(Stored data entries)
↓↓↓

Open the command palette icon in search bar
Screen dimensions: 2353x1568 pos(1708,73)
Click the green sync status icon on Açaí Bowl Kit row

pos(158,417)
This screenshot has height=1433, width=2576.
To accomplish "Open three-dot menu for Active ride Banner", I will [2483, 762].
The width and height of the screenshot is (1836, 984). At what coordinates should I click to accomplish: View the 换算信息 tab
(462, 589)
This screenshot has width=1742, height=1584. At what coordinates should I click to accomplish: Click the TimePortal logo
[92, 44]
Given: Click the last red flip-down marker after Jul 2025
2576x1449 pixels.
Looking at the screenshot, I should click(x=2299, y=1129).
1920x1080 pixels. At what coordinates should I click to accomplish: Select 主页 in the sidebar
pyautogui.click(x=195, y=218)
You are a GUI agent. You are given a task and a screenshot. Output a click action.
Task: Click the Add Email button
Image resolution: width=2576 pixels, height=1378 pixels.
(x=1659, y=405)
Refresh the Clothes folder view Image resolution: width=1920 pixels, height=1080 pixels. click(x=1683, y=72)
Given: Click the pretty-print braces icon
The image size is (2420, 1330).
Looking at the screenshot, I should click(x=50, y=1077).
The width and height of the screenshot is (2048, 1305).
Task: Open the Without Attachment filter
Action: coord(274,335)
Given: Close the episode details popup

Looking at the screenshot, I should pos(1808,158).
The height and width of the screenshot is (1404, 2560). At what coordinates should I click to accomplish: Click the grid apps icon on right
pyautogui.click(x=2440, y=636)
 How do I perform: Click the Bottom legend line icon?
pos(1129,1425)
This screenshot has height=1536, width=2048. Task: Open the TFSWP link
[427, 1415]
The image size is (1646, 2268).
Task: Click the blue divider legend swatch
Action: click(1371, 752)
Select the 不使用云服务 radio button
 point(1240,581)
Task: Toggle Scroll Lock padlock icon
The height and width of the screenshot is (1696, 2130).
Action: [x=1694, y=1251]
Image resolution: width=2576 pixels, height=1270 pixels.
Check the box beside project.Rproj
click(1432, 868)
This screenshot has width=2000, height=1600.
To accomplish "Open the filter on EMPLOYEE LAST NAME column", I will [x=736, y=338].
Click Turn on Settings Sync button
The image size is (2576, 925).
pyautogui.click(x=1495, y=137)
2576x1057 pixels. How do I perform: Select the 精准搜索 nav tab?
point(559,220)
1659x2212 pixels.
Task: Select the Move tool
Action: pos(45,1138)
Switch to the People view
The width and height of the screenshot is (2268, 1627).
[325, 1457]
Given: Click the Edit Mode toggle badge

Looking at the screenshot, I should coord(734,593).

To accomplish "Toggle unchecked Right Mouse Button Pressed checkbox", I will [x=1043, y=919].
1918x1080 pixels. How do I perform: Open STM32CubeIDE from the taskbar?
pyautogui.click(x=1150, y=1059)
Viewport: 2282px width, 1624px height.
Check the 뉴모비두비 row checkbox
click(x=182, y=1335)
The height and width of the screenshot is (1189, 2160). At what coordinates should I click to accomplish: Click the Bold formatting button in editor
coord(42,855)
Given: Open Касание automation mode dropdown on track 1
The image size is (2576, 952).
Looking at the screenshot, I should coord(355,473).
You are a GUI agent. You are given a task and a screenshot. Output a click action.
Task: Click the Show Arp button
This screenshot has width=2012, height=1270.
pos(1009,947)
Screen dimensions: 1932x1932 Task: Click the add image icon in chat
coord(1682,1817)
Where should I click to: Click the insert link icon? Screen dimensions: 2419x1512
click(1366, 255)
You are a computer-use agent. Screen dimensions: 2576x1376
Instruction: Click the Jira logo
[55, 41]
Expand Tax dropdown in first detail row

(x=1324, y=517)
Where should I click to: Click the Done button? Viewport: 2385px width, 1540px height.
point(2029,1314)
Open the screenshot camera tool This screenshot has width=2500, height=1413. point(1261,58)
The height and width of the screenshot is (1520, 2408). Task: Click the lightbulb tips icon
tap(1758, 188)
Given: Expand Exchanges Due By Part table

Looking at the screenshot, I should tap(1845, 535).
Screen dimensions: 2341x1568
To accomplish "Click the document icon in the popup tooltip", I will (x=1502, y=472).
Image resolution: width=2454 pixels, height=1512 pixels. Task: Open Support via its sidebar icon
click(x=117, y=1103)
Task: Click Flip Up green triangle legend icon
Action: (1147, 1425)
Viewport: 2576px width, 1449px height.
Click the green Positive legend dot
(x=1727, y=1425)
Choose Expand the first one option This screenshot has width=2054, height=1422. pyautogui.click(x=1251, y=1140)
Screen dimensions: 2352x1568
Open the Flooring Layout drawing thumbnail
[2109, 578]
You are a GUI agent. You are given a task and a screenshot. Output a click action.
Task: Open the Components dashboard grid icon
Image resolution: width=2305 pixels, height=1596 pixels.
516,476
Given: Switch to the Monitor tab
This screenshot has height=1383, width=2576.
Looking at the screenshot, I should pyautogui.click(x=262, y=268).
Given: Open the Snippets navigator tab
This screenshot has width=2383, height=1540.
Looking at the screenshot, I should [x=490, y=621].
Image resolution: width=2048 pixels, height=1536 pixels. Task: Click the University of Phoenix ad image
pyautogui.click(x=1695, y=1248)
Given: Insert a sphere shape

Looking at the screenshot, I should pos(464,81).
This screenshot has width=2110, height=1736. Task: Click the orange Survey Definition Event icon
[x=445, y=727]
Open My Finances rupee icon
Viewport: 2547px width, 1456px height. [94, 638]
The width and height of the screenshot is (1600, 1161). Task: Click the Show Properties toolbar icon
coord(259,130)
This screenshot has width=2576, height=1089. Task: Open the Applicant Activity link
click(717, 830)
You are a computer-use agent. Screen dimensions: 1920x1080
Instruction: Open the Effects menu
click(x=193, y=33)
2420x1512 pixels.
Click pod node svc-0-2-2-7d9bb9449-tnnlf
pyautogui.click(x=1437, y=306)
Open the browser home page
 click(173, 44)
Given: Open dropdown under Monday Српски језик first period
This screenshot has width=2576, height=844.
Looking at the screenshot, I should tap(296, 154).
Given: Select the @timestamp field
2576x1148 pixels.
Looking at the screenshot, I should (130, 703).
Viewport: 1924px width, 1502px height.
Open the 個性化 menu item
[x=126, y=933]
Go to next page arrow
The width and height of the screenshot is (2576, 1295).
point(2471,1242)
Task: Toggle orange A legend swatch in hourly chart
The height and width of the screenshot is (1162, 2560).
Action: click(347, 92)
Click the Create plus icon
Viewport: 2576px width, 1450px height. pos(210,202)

↑↑↑

Task brief:
The entire set of entries, and nothing else, should be set down exactly.

Problem solution:
Open the command palette icon in search bar
Screen dimensions: 2353x1568 pos(1708,73)
Click the green sync status icon on Açaí Bowl Kit row

pos(158,417)
This screenshot has height=1433, width=2576.
To accomplish "Open three-dot menu for Active ride Banner", I will [2483, 762].
The width and height of the screenshot is (1836, 984). At what coordinates should I click to accomplish: View the 换算信息 tab
(462, 589)
This screenshot has width=1742, height=1584. At what coordinates should I click to accomplish: Click the TimePortal logo
[92, 44]
Given: Click the last red flip-down marker after Jul 2025
2576x1449 pixels.
Looking at the screenshot, I should click(x=2299, y=1129).
1920x1080 pixels. At what coordinates should I click to accomplish: Select 主页 in the sidebar
pyautogui.click(x=195, y=218)
You are a GUI agent. You are given a task and a screenshot. Output a click action.
Task: Click the Add Email button
Image resolution: width=2576 pixels, height=1378 pixels.
(x=1659, y=405)
Refresh the Clothes folder view Image resolution: width=1920 pixels, height=1080 pixels. click(x=1683, y=72)
Given: Click the pretty-print braces icon
The image size is (2420, 1330).
Looking at the screenshot, I should click(x=50, y=1077).
The width and height of the screenshot is (2048, 1305).
Task: Open the Without Attachment filter
Action: coord(274,335)
Given: Close the episode details popup

Looking at the screenshot, I should pos(1808,158).
The height and width of the screenshot is (1404, 2560). At what coordinates should I click to accomplish: Click the grid apps icon on right
pyautogui.click(x=2440, y=636)
 How do I perform: Click the Bottom legend line icon?
pos(1129,1425)
This screenshot has height=1536, width=2048. Task: Open the TFSWP link
[427, 1415]
The image size is (1646, 2268).
Task: Click the blue divider legend swatch
Action: click(1371, 752)
Select the 不使用云服务 radio button
 point(1240,581)
Task: Toggle Scroll Lock padlock icon
The height and width of the screenshot is (1696, 2130).
Action: [x=1694, y=1251]
Image resolution: width=2576 pixels, height=1270 pixels.
Check the box beside project.Rproj
click(1432, 868)
This screenshot has width=2000, height=1600.
To accomplish "Open the filter on EMPLOYEE LAST NAME column", I will [x=736, y=338].
Click Turn on Settings Sync button
The image size is (2576, 925).
pyautogui.click(x=1495, y=137)
2576x1057 pixels. How do I perform: Select the 精准搜索 nav tab?
point(559,220)
1659x2212 pixels.
Task: Select the Move tool
Action: pos(45,1138)
Switch to the People view
The width and height of the screenshot is (2268, 1627).
[325, 1457]
Given: Click the Edit Mode toggle badge

Looking at the screenshot, I should coord(734,593).

To accomplish "Toggle unchecked Right Mouse Button Pressed checkbox", I will [x=1043, y=919].
1918x1080 pixels. How do I perform: Open STM32CubeIDE from the taskbar?
pyautogui.click(x=1150, y=1059)
Viewport: 2282px width, 1624px height.
Check the 뉴모비두비 row checkbox
click(x=182, y=1335)
The height and width of the screenshot is (1189, 2160). At what coordinates should I click to accomplish: Click the Bold formatting button in editor
coord(42,855)
Given: Open Касание automation mode dropdown on track 1
The image size is (2576, 952).
Looking at the screenshot, I should coord(355,473).
You are a GUI agent. You are given a task and a screenshot. Output a click action.
Task: Click the Show Arp button
This screenshot has width=2012, height=1270.
pos(1009,947)
Screen dimensions: 1932x1932 Task: Click the add image icon in chat
coord(1682,1817)
Where should I click to: Click the insert link icon? Screen dimensions: 2419x1512
click(1366, 255)
You are a computer-use agent. Screen dimensions: 2576x1376
Instruction: Click the Jira logo
[55, 41]
Expand Tax dropdown in first detail row

(x=1324, y=517)
Where should I click to: Click the Done button? Viewport: 2385px width, 1540px height.
point(2029,1314)
Open the screenshot camera tool This screenshot has width=2500, height=1413. point(1261,58)
The height and width of the screenshot is (1520, 2408). Task: Click the lightbulb tips icon
tap(1758, 188)
Given: Expand Exchanges Due By Part table

Looking at the screenshot, I should tap(1845, 535).
Screen dimensions: 2341x1568
To accomplish "Click the document icon in the popup tooltip", I will (x=1502, y=472).
Image resolution: width=2454 pixels, height=1512 pixels. Task: Open Support via its sidebar icon
click(x=117, y=1103)
Task: Click Flip Up green triangle legend icon
Action: (1147, 1425)
Viewport: 2576px width, 1449px height.
Click the green Positive legend dot
(x=1727, y=1425)
Choose Expand the first one option This screenshot has width=2054, height=1422. pyautogui.click(x=1251, y=1140)
Screen dimensions: 2352x1568
Open the Flooring Layout drawing thumbnail
[2109, 578]
You are a GUI agent. You are given a task and a screenshot. Output a click action.
Task: Open the Components dashboard grid icon
Image resolution: width=2305 pixels, height=1596 pixels.
516,476
Given: Switch to the Monitor tab
This screenshot has height=1383, width=2576.
Looking at the screenshot, I should pyautogui.click(x=262, y=268).
Given: Open the Snippets navigator tab
This screenshot has width=2383, height=1540.
Looking at the screenshot, I should [x=490, y=621].
Image resolution: width=2048 pixels, height=1536 pixels. Task: Click the University of Phoenix ad image
pyautogui.click(x=1695, y=1248)
Given: Insert a sphere shape

Looking at the screenshot, I should pos(464,81).
This screenshot has width=2110, height=1736. Task: Click the orange Survey Definition Event icon
[x=445, y=727]
Open My Finances rupee icon
Viewport: 2547px width, 1456px height. [94, 638]
The width and height of the screenshot is (1600, 1161). Task: Click the Show Properties toolbar icon
coord(259,130)
This screenshot has width=2576, height=1089. Task: Open the Applicant Activity link
click(717, 830)
You are a computer-use agent. Screen dimensions: 1920x1080
Instruction: Open the Effects menu
click(x=193, y=33)
2420x1512 pixels.
Click pod node svc-0-2-2-7d9bb9449-tnnlf
pyautogui.click(x=1437, y=306)
Open the browser home page
 click(173, 44)
Given: Open dropdown under Monday Српски језик first period
This screenshot has width=2576, height=844.
Looking at the screenshot, I should tap(296, 154).
Given: Select the @timestamp field
2576x1148 pixels.
Looking at the screenshot, I should (130, 703).
Viewport: 1924px width, 1502px height.
Open the 個性化 menu item
[x=126, y=933]
Go to next page arrow
The width and height of the screenshot is (2576, 1295).
point(2471,1242)
Task: Toggle orange A legend swatch in hourly chart
The height and width of the screenshot is (1162, 2560).
Action: click(347, 92)
Click the Create plus icon
Viewport: 2576px width, 1450px height. pos(210,202)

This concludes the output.